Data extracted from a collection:
○ ○ ○ ○ ○

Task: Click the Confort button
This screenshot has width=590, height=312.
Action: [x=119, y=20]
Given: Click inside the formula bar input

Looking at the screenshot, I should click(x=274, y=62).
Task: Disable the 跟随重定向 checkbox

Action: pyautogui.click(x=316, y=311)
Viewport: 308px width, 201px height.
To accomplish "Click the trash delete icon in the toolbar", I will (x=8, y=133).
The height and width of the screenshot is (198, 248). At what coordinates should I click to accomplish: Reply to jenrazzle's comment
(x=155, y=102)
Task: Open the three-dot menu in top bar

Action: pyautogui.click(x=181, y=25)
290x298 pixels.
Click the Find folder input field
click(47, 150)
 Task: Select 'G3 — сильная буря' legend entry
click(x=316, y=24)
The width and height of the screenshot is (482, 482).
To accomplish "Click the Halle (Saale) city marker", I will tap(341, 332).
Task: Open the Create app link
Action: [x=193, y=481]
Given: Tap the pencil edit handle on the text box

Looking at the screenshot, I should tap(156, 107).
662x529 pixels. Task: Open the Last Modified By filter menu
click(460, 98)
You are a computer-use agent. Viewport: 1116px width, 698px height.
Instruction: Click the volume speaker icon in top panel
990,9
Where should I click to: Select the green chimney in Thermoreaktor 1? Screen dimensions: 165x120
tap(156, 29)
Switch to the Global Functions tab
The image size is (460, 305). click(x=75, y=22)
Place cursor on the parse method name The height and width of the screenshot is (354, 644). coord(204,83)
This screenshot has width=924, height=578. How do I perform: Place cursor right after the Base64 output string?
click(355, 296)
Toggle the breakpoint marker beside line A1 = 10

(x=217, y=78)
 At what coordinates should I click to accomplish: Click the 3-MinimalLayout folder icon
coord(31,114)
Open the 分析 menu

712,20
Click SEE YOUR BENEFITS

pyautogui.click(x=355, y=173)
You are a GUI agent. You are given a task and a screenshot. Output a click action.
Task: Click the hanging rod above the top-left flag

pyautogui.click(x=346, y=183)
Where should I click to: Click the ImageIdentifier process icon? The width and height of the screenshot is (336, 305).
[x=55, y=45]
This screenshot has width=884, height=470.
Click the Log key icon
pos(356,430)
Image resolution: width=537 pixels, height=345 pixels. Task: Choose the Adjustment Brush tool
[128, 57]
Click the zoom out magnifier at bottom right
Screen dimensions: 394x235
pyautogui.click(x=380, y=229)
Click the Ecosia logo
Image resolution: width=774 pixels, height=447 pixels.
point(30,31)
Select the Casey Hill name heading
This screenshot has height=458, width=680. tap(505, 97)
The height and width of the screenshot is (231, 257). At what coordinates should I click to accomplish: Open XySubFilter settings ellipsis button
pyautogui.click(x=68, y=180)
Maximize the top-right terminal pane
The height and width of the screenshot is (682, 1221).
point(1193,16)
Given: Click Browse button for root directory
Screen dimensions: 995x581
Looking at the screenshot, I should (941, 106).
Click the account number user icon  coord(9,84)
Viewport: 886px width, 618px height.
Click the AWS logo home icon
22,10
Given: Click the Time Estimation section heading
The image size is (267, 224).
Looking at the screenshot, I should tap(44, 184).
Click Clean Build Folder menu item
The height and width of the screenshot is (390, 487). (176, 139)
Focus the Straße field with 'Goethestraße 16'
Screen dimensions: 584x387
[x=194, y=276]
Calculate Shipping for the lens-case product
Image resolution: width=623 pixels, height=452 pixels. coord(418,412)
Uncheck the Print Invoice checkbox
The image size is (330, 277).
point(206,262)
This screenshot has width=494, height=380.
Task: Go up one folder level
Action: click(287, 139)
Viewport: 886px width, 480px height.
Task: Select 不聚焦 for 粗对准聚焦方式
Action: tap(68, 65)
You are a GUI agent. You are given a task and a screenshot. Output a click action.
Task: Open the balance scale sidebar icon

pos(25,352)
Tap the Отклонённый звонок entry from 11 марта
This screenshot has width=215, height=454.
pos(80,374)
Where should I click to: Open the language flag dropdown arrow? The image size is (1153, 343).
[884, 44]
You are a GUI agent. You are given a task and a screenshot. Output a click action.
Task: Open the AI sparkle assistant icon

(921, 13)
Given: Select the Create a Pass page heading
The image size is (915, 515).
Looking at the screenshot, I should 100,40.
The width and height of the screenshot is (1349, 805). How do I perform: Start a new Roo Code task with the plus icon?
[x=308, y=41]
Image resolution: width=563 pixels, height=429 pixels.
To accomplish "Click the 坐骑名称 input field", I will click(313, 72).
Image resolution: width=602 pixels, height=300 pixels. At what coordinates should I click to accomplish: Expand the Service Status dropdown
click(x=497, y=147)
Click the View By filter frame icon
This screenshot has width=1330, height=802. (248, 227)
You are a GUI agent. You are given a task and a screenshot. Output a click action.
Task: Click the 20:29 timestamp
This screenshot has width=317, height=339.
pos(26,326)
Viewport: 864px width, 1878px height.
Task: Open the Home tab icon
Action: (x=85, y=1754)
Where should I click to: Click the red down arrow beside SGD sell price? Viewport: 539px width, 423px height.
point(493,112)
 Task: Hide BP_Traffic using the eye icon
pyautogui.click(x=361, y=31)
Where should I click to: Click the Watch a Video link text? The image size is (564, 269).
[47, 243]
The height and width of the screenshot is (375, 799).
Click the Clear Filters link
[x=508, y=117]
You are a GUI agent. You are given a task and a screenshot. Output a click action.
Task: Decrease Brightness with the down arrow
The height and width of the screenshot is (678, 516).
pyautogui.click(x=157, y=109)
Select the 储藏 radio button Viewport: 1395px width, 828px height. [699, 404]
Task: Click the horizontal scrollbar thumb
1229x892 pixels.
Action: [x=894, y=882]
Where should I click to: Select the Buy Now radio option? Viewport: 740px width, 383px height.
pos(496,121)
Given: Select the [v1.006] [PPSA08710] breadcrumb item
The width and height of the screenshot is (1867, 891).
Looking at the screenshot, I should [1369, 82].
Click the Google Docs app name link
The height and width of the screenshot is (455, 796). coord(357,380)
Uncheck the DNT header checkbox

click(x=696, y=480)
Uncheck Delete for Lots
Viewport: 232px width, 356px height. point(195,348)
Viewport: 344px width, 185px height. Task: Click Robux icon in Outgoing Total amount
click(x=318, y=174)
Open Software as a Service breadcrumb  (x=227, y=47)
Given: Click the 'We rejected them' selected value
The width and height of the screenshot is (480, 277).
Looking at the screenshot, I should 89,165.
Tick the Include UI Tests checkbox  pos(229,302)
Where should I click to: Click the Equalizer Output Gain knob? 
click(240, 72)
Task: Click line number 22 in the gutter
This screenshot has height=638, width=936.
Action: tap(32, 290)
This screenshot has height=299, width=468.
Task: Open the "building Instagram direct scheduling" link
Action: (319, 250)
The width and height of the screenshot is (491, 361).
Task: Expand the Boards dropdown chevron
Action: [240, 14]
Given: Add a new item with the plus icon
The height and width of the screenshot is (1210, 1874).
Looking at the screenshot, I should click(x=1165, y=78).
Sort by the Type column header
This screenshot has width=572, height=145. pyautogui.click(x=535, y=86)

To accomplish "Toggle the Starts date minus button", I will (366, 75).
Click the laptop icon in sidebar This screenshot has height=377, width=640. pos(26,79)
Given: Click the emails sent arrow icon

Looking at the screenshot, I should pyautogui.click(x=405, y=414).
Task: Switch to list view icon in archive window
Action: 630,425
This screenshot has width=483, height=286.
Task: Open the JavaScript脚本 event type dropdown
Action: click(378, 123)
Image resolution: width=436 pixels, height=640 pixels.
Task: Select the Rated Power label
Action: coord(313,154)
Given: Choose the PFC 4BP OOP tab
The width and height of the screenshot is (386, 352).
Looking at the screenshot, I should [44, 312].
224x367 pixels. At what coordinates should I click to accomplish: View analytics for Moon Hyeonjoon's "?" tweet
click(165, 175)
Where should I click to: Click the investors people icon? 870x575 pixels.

○ ○ ○ ○ ○

> Short task: Rewrite all of the records above as a numbered list, one line per item, omitting any blank lines.

> Task result:
1. Task: Click the Confort button
2. This screenshot has width=590, height=312.
3. Action: [x=119, y=20]
4. Given: Click inside the formula bar input
5. Looking at the screenshot, I should click(x=274, y=62).
6. Task: Disable the 跟随重定向 checkbox
7. Action: pyautogui.click(x=316, y=311)
8. Viewport: 308px width, 201px height.
9. To accomplish "Click the trash delete icon in the toolbar", I will (x=8, y=133).
10. The height and width of the screenshot is (198, 248). At what coordinates should I click to accomplish: Reply to jenrazzle's comment
11. (x=155, y=102)
12. Task: Open the three-dot menu in top bar
13. Action: pyautogui.click(x=181, y=25)
14. 290x298 pixels.
15. Click the Find folder input field
16. click(47, 150)
17.  Task: Select 'G3 — сильная буря' legend entry
18. click(x=316, y=24)
19. The width and height of the screenshot is (482, 482).
20. To accomplish "Click the Halle (Saale) city marker", I will tap(341, 332).
21. Task: Open the Create app link
22. Action: [x=193, y=481]
23. Given: Tap the pencil edit handle on the text box
24. Looking at the screenshot, I should tap(156, 107).
25. 662x529 pixels. Task: Open the Last Modified By filter menu
26. click(460, 98)
27. You are a computer-use agent. Viewport: 1116px width, 698px height.
28. Instruction: Click the volume speaker icon in top panel
29. 990,9
30. Where should I click to: Select the green chimney in Thermoreaktor 1? Screen dimensions: 165x120
31. tap(156, 29)
32. Switch to the Global Functions tab
33. The image size is (460, 305). click(x=75, y=22)
34. Place cursor on the parse method name The height and width of the screenshot is (354, 644). coord(204,83)
35. This screenshot has width=924, height=578. How do I perform: Place cursor right after the Base64 output string?
36. click(355, 296)
37. Toggle the breakpoint marker beside line A1 = 10
38. (x=217, y=78)
39.  At what coordinates should I click to accomplish: Click the 3-MinimalLayout folder icon
40. coord(31,114)
41. Open the 分析 menu
42. 712,20
43. Click SEE YOUR BENEFITS
44. pyautogui.click(x=355, y=173)
45. You are a GUI agent. You are given a task and a screenshot. Output a click action.
46. Task: Click the hanging rod above the top-left flag
47. pyautogui.click(x=346, y=183)
48. Where should I click to: Click the ImageIdentifier process icon? The width and height of the screenshot is (336, 305).
49. [x=55, y=45]
50. This screenshot has width=884, height=470.
51. Click the Log key icon
52. pos(356,430)
53. Image resolution: width=537 pixels, height=345 pixels. Task: Choose the Adjustment Brush tool
54. [128, 57]
55. Click the zoom out magnifier at bottom right
56. Screen dimensions: 394x235
57. pyautogui.click(x=380, y=229)
58. Click the Ecosia logo
59. Image resolution: width=774 pixels, height=447 pixels.
60. point(30,31)
61. Select the Casey Hill name heading
62. This screenshot has height=458, width=680. tap(505, 97)
63. The height and width of the screenshot is (231, 257). At what coordinates should I click to accomplish: Open XySubFilter settings ellipsis button
64. pyautogui.click(x=68, y=180)
65. Maximize the top-right terminal pane
66. The height and width of the screenshot is (682, 1221).
67. point(1193,16)
68. Given: Click Browse button for root directory
69. Screen dimensions: 995x581
70. Looking at the screenshot, I should (941, 106).
71. Click the account number user icon  coord(9,84)
72. Viewport: 886px width, 618px height.
73. Click the AWS logo home icon
74. 22,10
75. Given: Click the Time Estimation section heading
76. The image size is (267, 224).
77. Looking at the screenshot, I should tap(44, 184).
78. Click Clean Build Folder menu item
79. The height and width of the screenshot is (390, 487). (176, 139)
80. Focus the Straße field with 'Goethestraße 16'
81. Screen dimensions: 584x387
82. [x=194, y=276]
83. Calculate Shipping for the lens-case product
84. Image resolution: width=623 pixels, height=452 pixels. coord(418,412)
85. Uncheck the Print Invoice checkbox
86. The image size is (330, 277).
87. point(206,262)
88. This screenshot has width=494, height=380.
89. Task: Go up one folder level
90. Action: click(287, 139)
91. Viewport: 886px width, 480px height.
92. Task: Select 不聚焦 for 粗对准聚焦方式
93. Action: tap(68, 65)
94. You are a GUI agent. You are given a task and a screenshot. Output a click action.
95. Task: Open the balance scale sidebar icon
96. pos(25,352)
97. Tap the Отклонённый звонок entry from 11 марта
98. This screenshot has width=215, height=454.
99. pos(80,374)
100. Where should I click to: Open the language flag dropdown arrow? The image size is (1153, 343).
101. [884, 44]
102. You are a GUI agent. You are given a task and a screenshot. Output a click action.
103. Task: Open the AI sparkle assistant icon
104. (921, 13)
105. Given: Select the Create a Pass page heading
106. The image size is (915, 515).
107. Looking at the screenshot, I should 100,40.
108. The width and height of the screenshot is (1349, 805). How do I perform: Start a new Roo Code task with the plus icon?
109. [x=308, y=41]
110. Image resolution: width=563 pixels, height=429 pixels.
111. To accomplish "Click the 坐骑名称 input field", I will click(313, 72).
112. Image resolution: width=602 pixels, height=300 pixels. At what coordinates should I click to accomplish: Expand the Service Status dropdown
113. click(x=497, y=147)
114. Click the View By filter frame icon
115. This screenshot has width=1330, height=802. (248, 227)
116. You are a GUI agent. You are given a task and a screenshot. Output a click action.
117. Task: Click the 20:29 timestamp
118. This screenshot has width=317, height=339.
119. pos(26,326)
120. Viewport: 864px width, 1878px height.
121. Task: Open the Home tab icon
122. Action: (x=85, y=1754)
123. Where should I click to: Click the red down arrow beside SGD sell price? Viewport: 539px width, 423px height.
124. point(493,112)
125.  Task: Hide BP_Traffic using the eye icon
126. pyautogui.click(x=361, y=31)
127. Where should I click to: Click the Watch a Video link text? The image size is (564, 269).
128. [47, 243]
129. The height and width of the screenshot is (375, 799).
130. Click the Clear Filters link
131. [x=508, y=117]
132. You are a GUI agent. You are given a task and a screenshot. Output a click action.
133. Task: Decrease Brightness with the down arrow
134. The height and width of the screenshot is (678, 516).
135. pyautogui.click(x=157, y=109)
136. Select the 储藏 radio button Viewport: 1395px width, 828px height. [699, 404]
137. Task: Click the horizontal scrollbar thumb
138. 1229x892 pixels.
139. Action: [x=894, y=882]
140. Where should I click to: Select the Buy Now radio option? Viewport: 740px width, 383px height.
141. pos(496,121)
142. Given: Select the [v1.006] [PPSA08710] breadcrumb item
143. The width and height of the screenshot is (1867, 891).
144. Looking at the screenshot, I should [1369, 82].
145. Click the Google Docs app name link
146. The height and width of the screenshot is (455, 796). coord(357,380)
147. Uncheck the DNT header checkbox
148. click(x=696, y=480)
149. Uncheck Delete for Lots
150. Viewport: 232px width, 356px height. point(195,348)
151. Viewport: 344px width, 185px height. Task: Click Robux icon in Outgoing Total amount
152. click(x=318, y=174)
153. Open Software as a Service breadcrumb  (x=227, y=47)
154. Given: Click the 'We rejected them' selected value
155. The width and height of the screenshot is (480, 277).
156. Looking at the screenshot, I should 89,165.
157. Tick the Include UI Tests checkbox  pos(229,302)
158. Where should I click to: Click the Equalizer Output Gain knob? 
159. click(240, 72)
160. Task: Click line number 22 in the gutter
161. This screenshot has height=638, width=936.
162. Action: tap(32, 290)
163. This screenshot has height=299, width=468.
164. Task: Open the "building Instagram direct scheduling" link
165. Action: (319, 250)
166. The width and height of the screenshot is (491, 361).
167. Task: Expand the Boards dropdown chevron
168. Action: [240, 14]
169. Given: Add a new item with the plus icon
170. The height and width of the screenshot is (1210, 1874).
171. Looking at the screenshot, I should click(x=1165, y=78).
172. Sort by the Type column header
173. This screenshot has width=572, height=145. pyautogui.click(x=535, y=86)
174. To accomplish "Toggle the Starts date minus button", I will (366, 75).
175. Click the laptop icon in sidebar This screenshot has height=377, width=640. pos(26,79)
176. Given: Click the emails sent arrow icon
177. Looking at the screenshot, I should pyautogui.click(x=405, y=414).
178. Task: Switch to list view icon in archive window
179. Action: 630,425
180. This screenshot has width=483, height=286.
181. Task: Open the JavaScript脚本 event type dropdown
182. Action: click(378, 123)
183. Image resolution: width=436 pixels, height=640 pixels.
184. Task: Select the Rated Power label
185. Action: coord(313,154)
186. Given: Choose the PFC 4BP OOP tab
187. The width and height of the screenshot is (386, 352).
188. Looking at the screenshot, I should [44, 312].
189. 224x367 pixels. At what coordinates should I click to accomplish: View analytics for Moon Hyeonjoon's "?" tweet
190. click(165, 175)
191. Where should I click to: Click the investors people icon? 870x575 pixels.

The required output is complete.